What Borrelli is offering on behalf of Lamar Advertising would amend a 2012 law which limits electronic billboards with changing messages to a swath of central and southwest Arizona.

Those limits were crafted following negotiations between the sign industry and “dark sky” advocates, including astronomers who said they did not want a new source of light pollution.

The 2012 deal followed an appellate court ruling that internally illuminated billboards with changing messages were illegal along state highways.

A bid by lawmakers to simply override that ruling was vetoed by then-Gov. Jan Brewer, who was concerned about damaging the state’s “dark skies” reputation. That resulted in the deal Brewer did approve: Allowing the signs in a wedge from the Phoenix area along I-8 and I-10 west to the state line.

“The issue is one of fair opportunity,” said Lamar Advertising lobbyist Nick Simonetta. He said there’s no reason billboard firms in other areas of the state should be denied the opportunity to put up new electronic signs.

Borrelli said he understands the concerns of the state’s astronomers on the issue of light pollution.

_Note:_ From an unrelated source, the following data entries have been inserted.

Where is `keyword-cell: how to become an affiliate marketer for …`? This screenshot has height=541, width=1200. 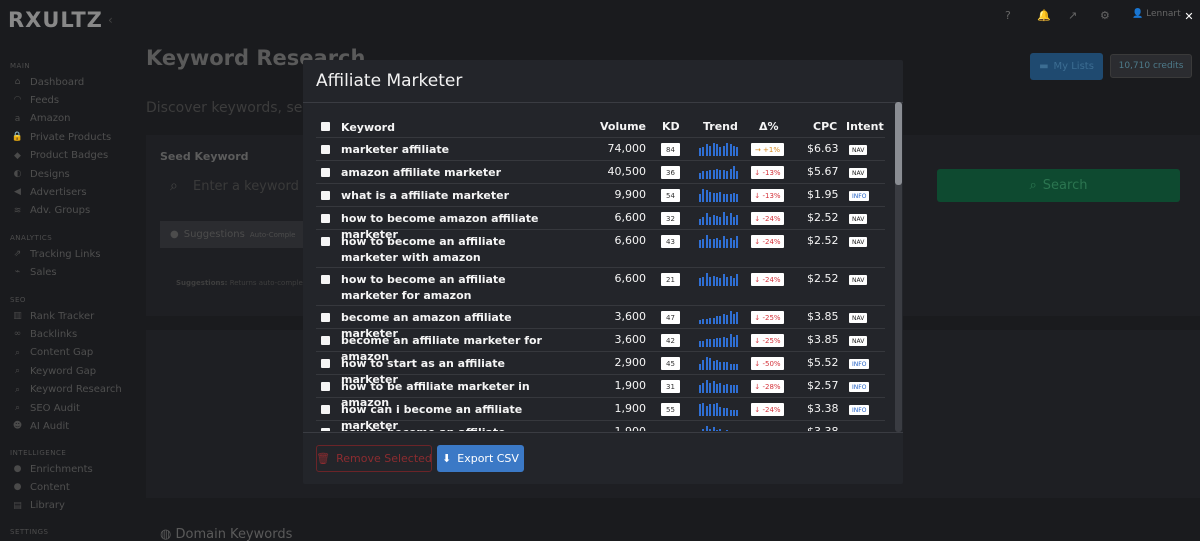
keyword-cell: how to become an affiliate marketer for … is located at coordinates (451, 288).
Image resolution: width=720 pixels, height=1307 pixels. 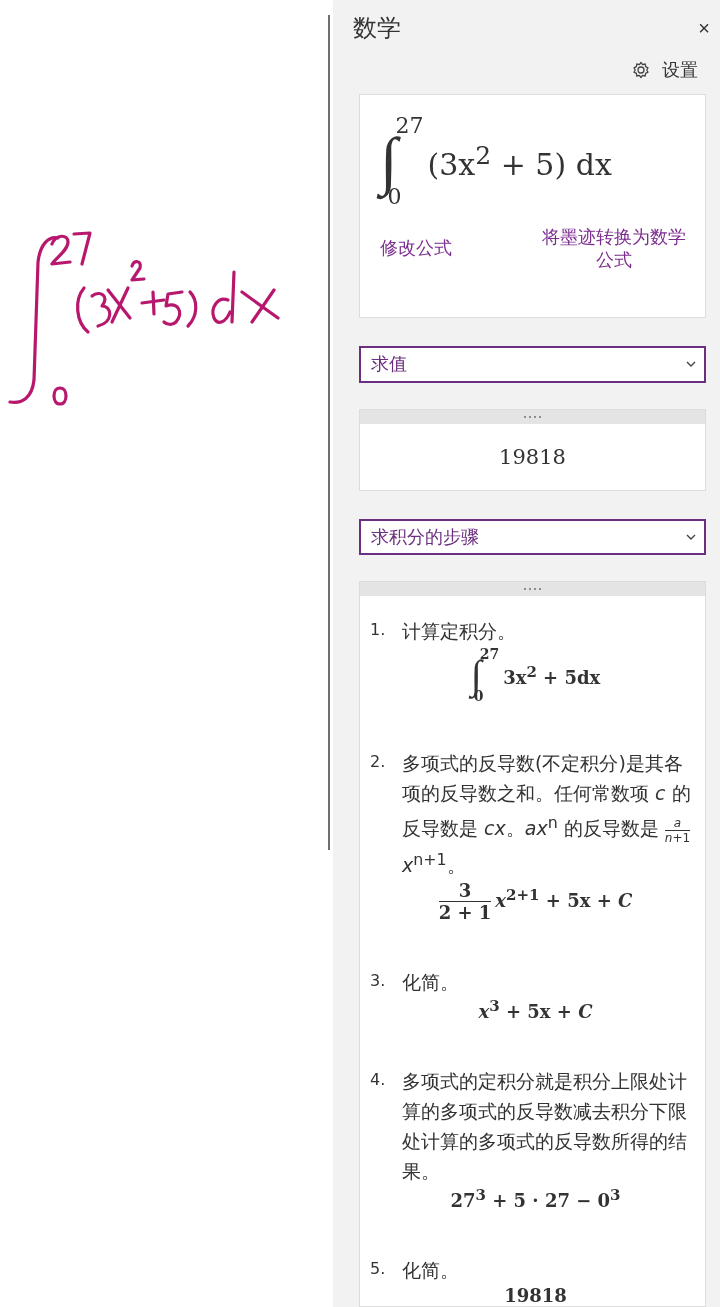 I want to click on convert-ink-link: 将墨迹转换为数学公式, so click(x=614, y=248).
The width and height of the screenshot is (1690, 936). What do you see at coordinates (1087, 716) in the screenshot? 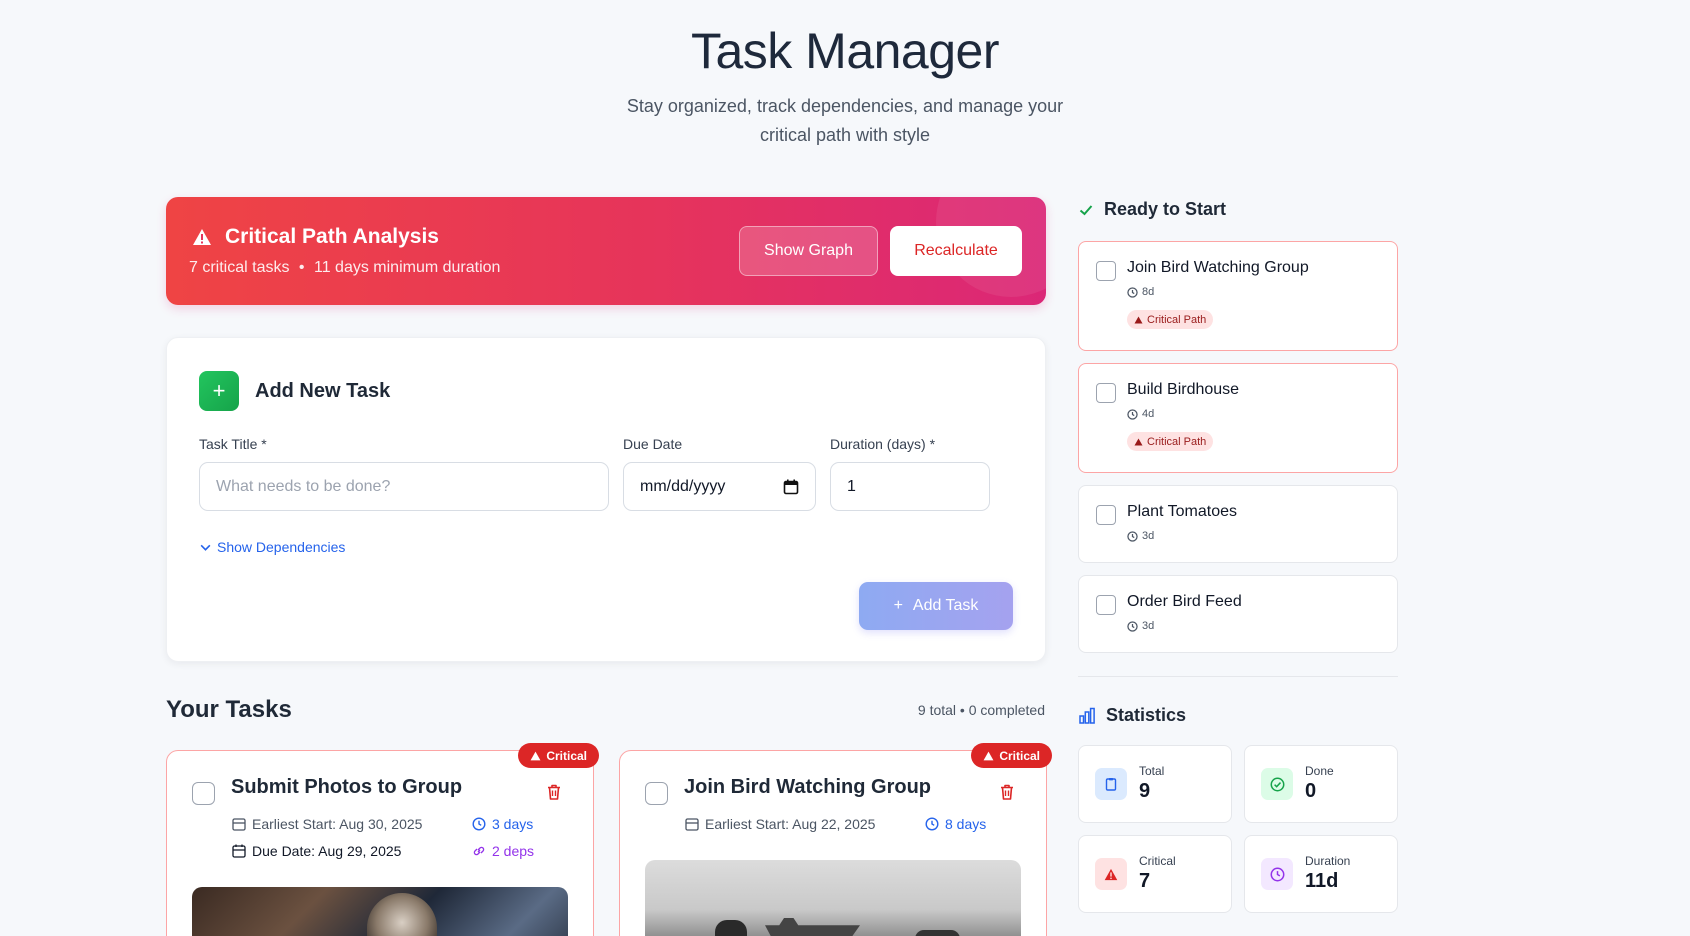
I see `bar-chart-icon` at bounding box center [1087, 716].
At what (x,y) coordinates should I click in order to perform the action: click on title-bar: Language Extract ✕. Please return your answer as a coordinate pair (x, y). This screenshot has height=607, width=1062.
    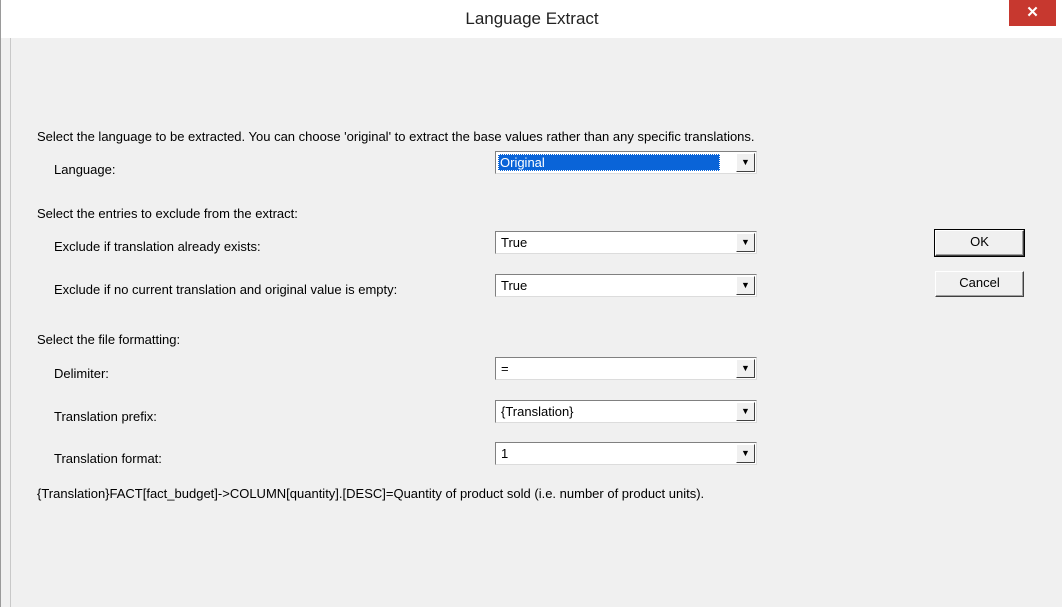
    Looking at the image, I should click on (532, 19).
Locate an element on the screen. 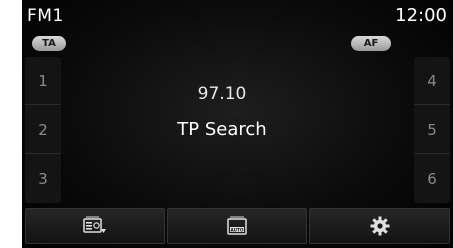  radio-list-icon is located at coordinates (94, 224).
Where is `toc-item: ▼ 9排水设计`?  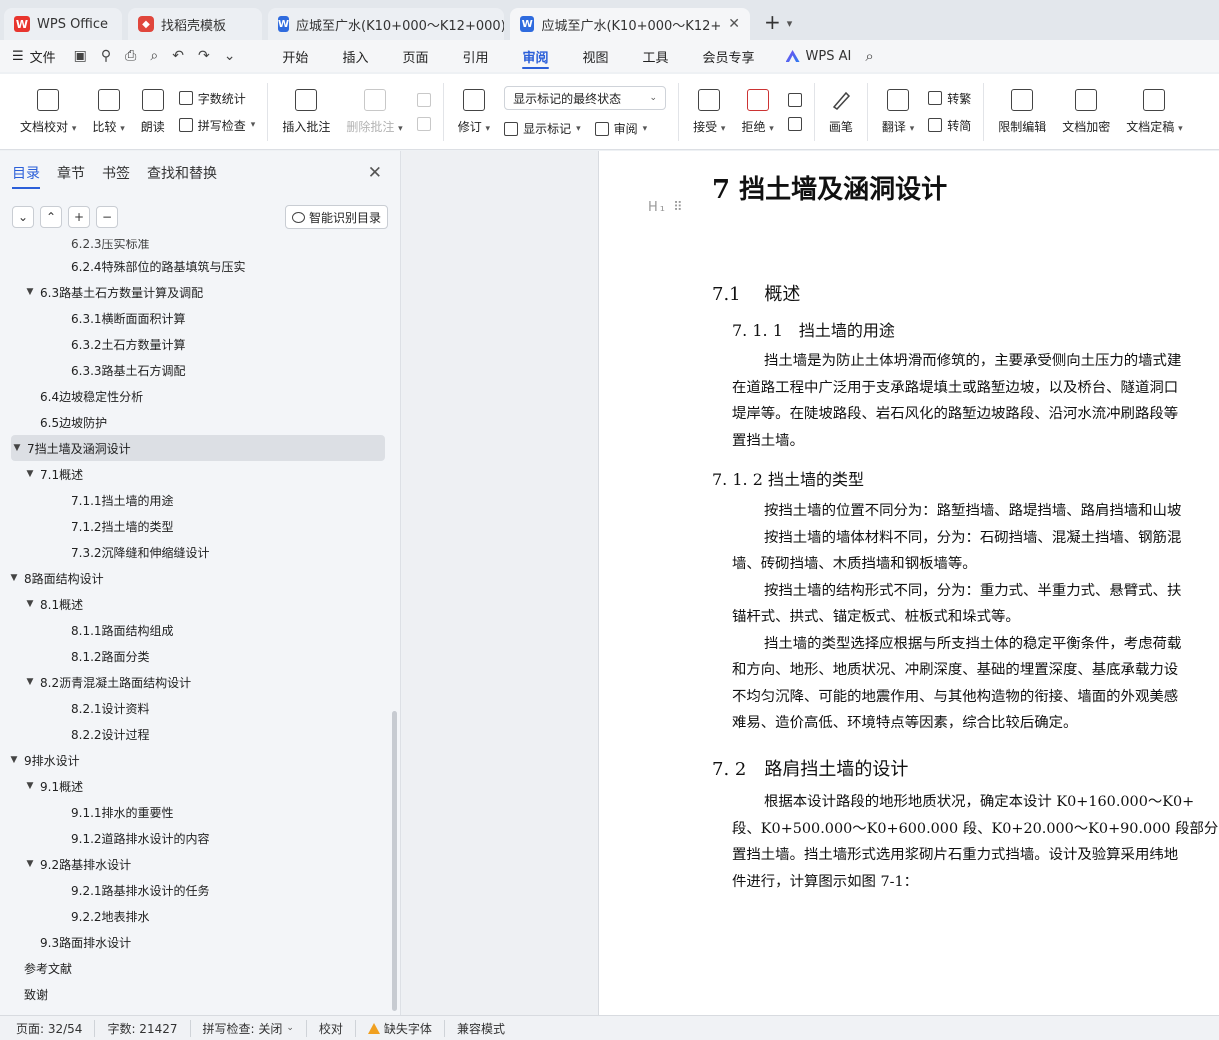
toc-item: ▼ 9排水设计 is located at coordinates (198, 760).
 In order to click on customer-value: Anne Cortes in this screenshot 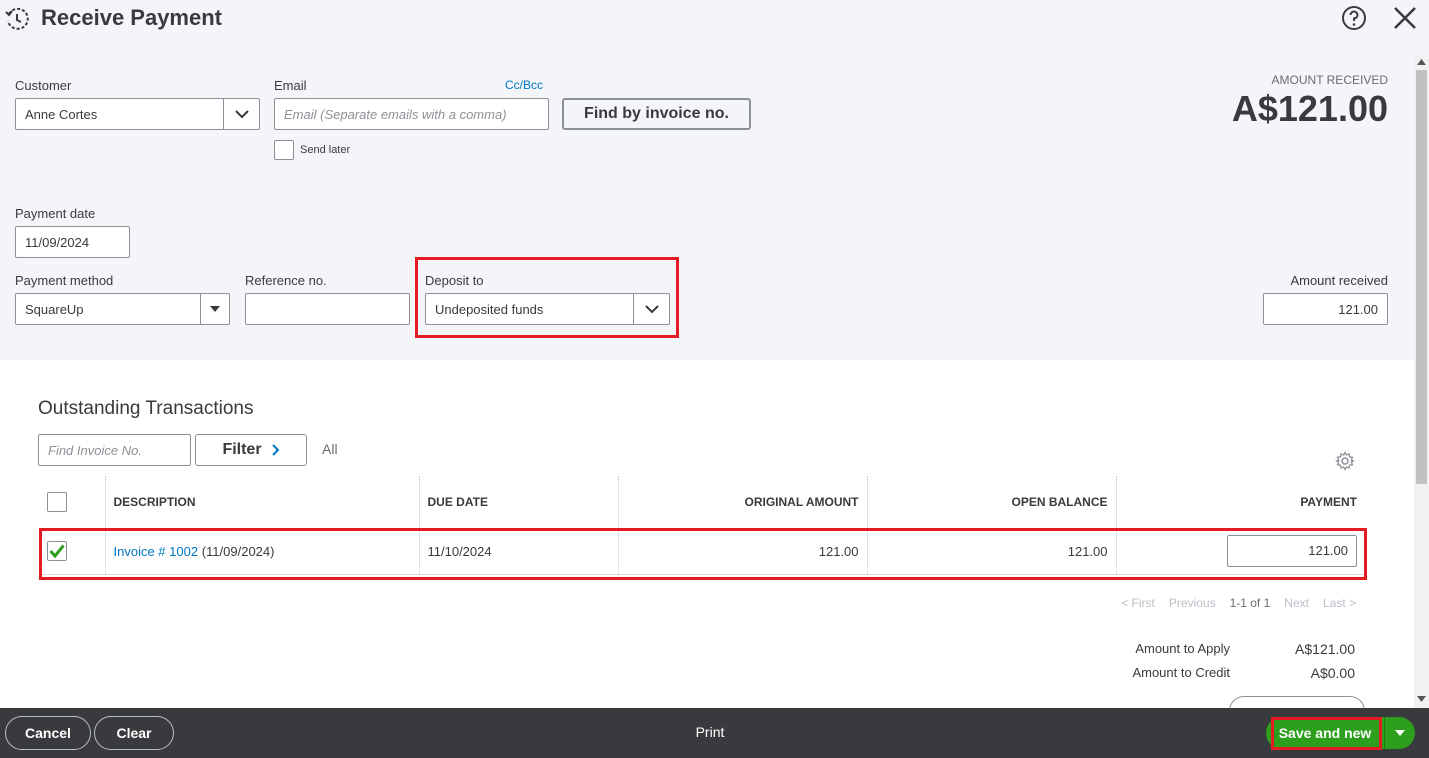, I will do `click(62, 114)`.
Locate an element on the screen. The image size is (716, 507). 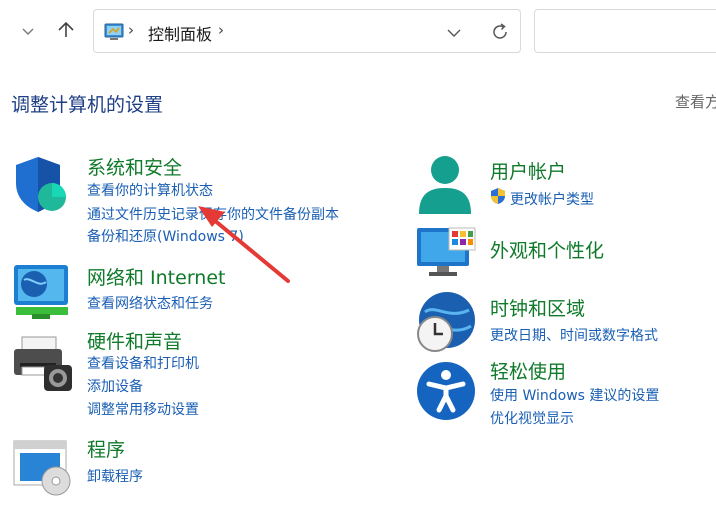
address-bar: › 控制面板 › is located at coordinates (307, 31).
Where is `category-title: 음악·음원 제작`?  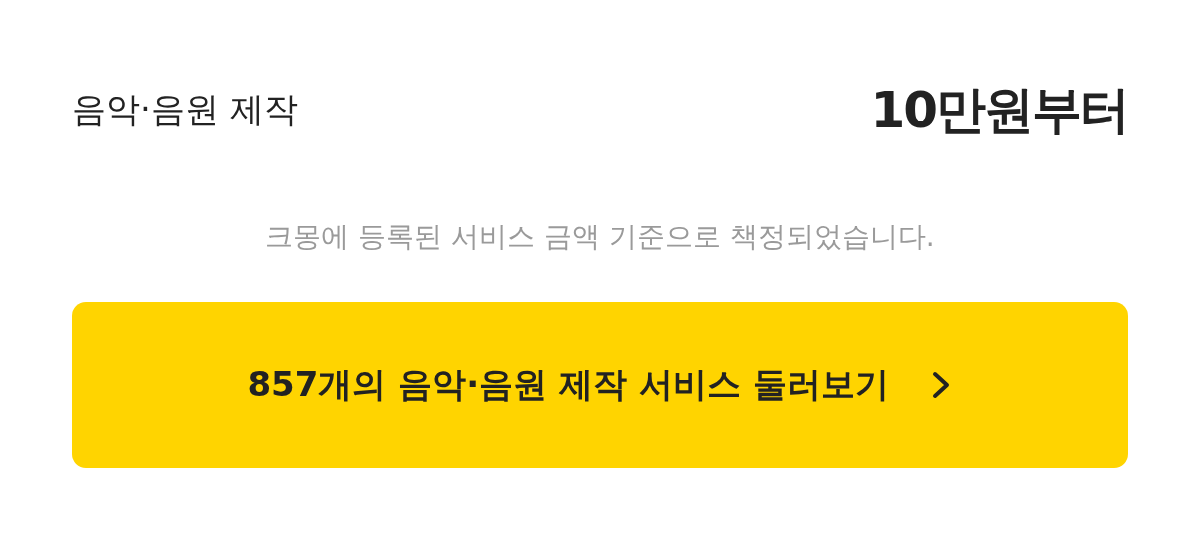
category-title: 음악·음원 제작 is located at coordinates (185, 110).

The 2012 deal specifically made southern and southeastern Arizona, with its telescopes on sites including Kitt Peak and Mount Graham, off limits. The law also prohibits the signs north of the Phoenix area, from one end of the state to the other, in a special bid to protect Lowell Observatory in Flagstaff.

Borrelli said what he’s offering should not affect Lowell. He said the observatory is at 7,500 feet elevation.

“There’s a couple of mountain ranges that are between there and Kingman,” Borrelli said. “We’re not encroaching on their space.”

He conceded that argument did not work last year when he introduced similar legislation. But Borrelli pointed out that measure would have allowed electronic billboards throughout Mohave County, versus the 60-mile radius from Laughlin in his latest bid.

And, like the law already in place for the balance of Arizona, the signs would have to go dark after 11 p.m.

Simonetta said he doesn’t believe new signs would make a big difference in existing light pollution from Laughlin, “the big lit-up Roman candle” on the Colorado River.

A spokesman for Lowell Observatory said officials there were studying the proposal and at this point had not yet taken a position.

The measure has not yet been scheduled for a hearing.